In a circle of radius 17 cm, two parallel chords of lengths 30 cm and 16 cm are drawn. Find the distance between the chords, if both the chords are

(i) on the opposite sides of the centre,

(ii) on the same side of the centre.

#### Solution

Let O be the centre of the circle and AB and CD be the two parallel chords of length 30 cm and 16 cm respectively. Drop OE and OF perpendicular on AB and CD from the centre O.

OP⊥AB and OF⊥CD

∴ OE bisects AB and OF bisects CD

(Perpendicular drawn from the centre of a circle to a chord bisects it)

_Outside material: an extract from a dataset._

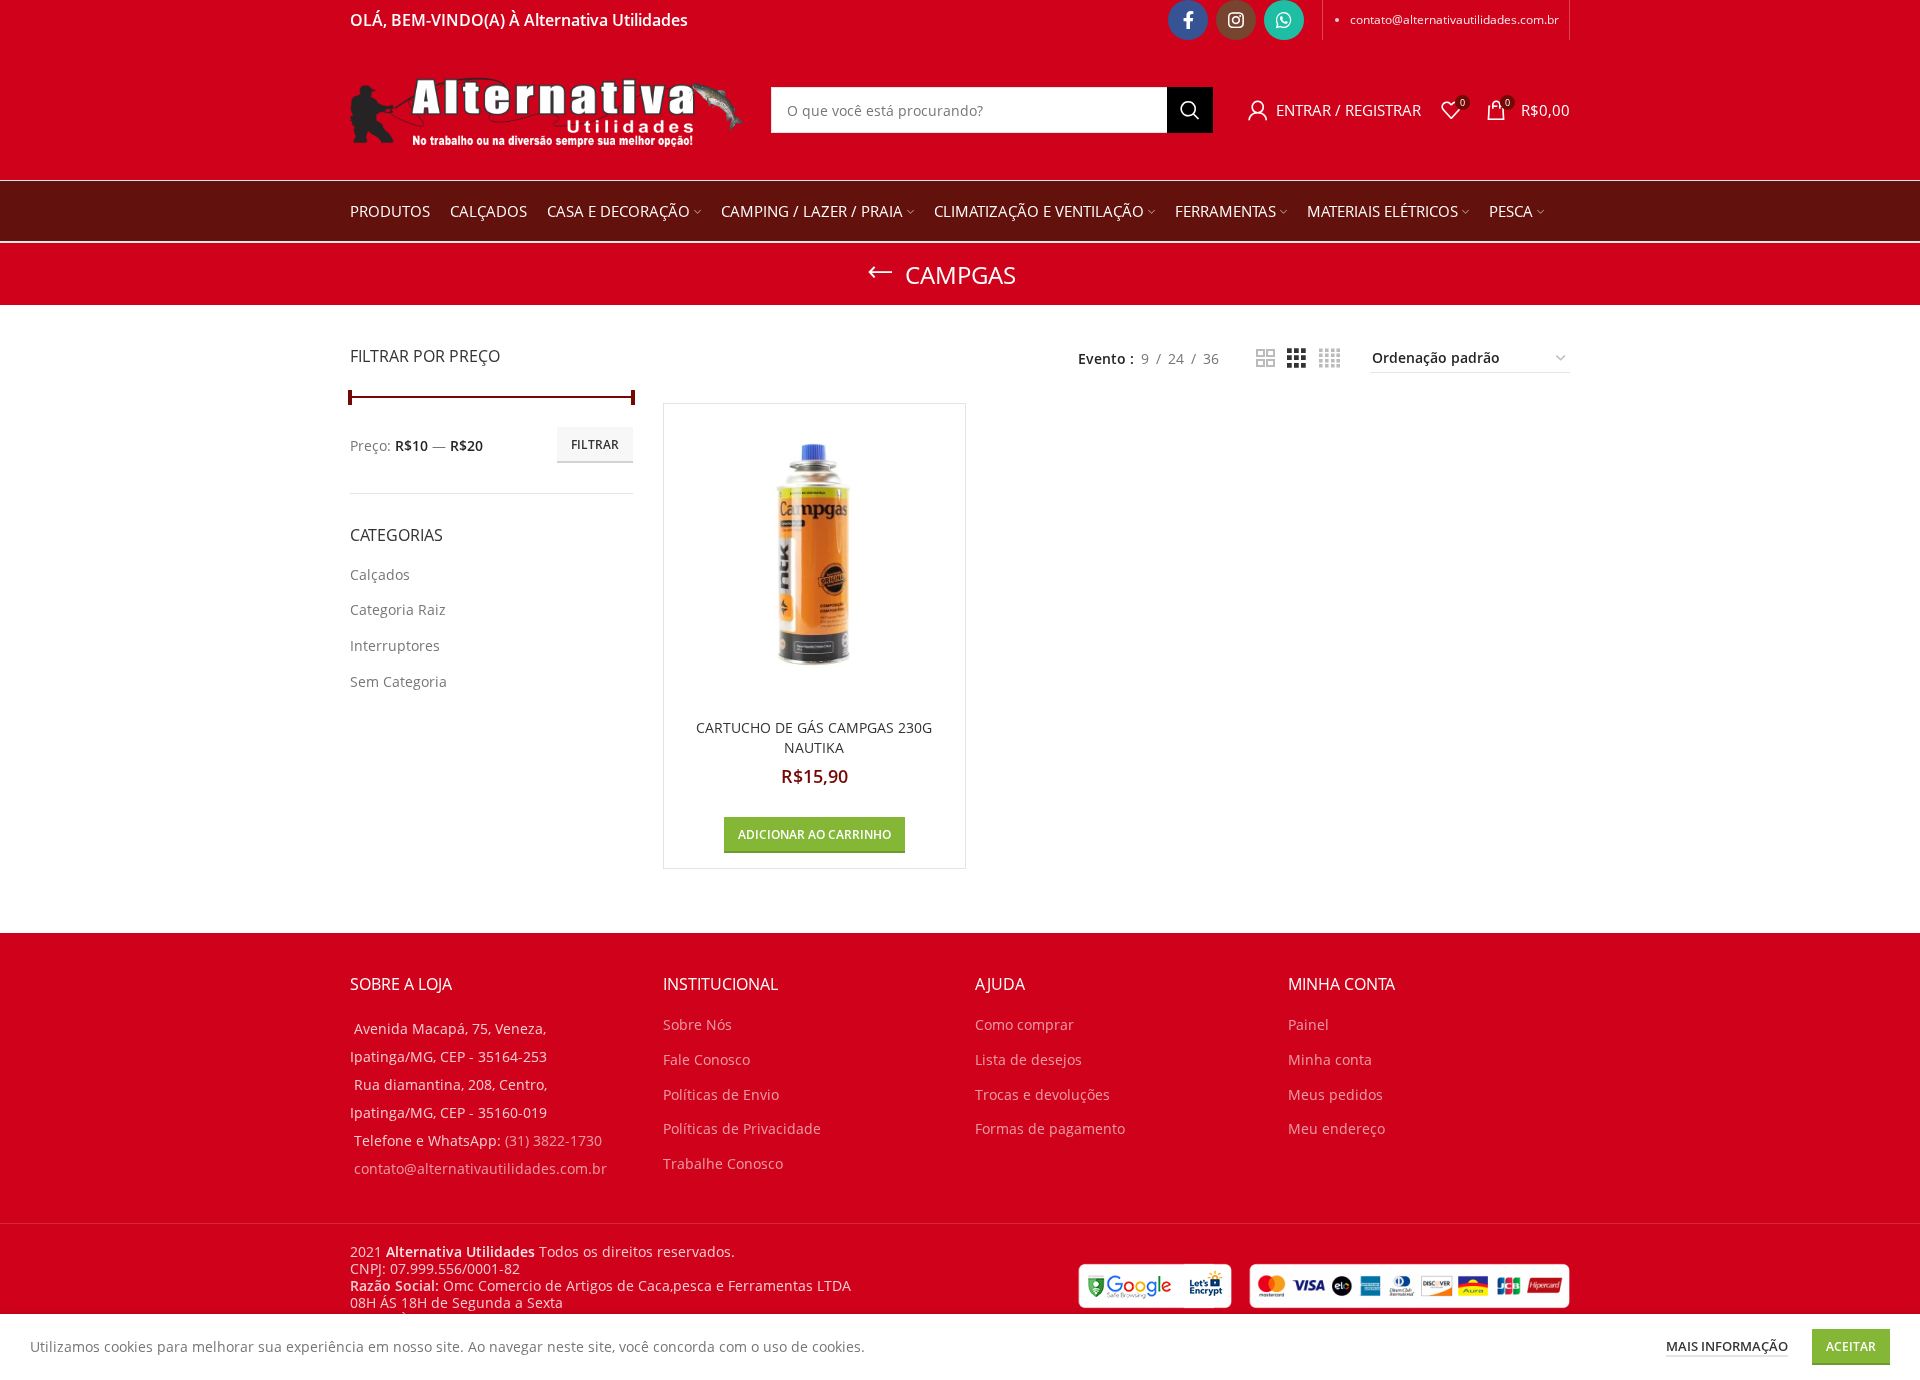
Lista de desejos (1028, 1059)
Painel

⇒ AE `30/2` =15cm ; CF = `16/2` = 8 cm

In right ∆OAE,

OA^{2} = OE^{2} + AE^{2}

⇒ OE^{2} = OA^{2} - AE^{2} = (17)^{2} - (15)^{2} = 64

∴ OE = 8cm

In right ∆OCF,

OC^{2} = OF^{2} + CF^{2}

⇒ OF^{2} = OC^{2} - CF^{2} = (17)^{2} - (8)^{2} = 225

∴ OF = 15 cm

(i) The chords are on the opposite sides of the centre:

∴ EF = EO + OF = (8 + 15) = 23 cm

(ii) The chords are on the same side of the centre:

∴ EF = OF - OE = (15 - 8) = 7 cm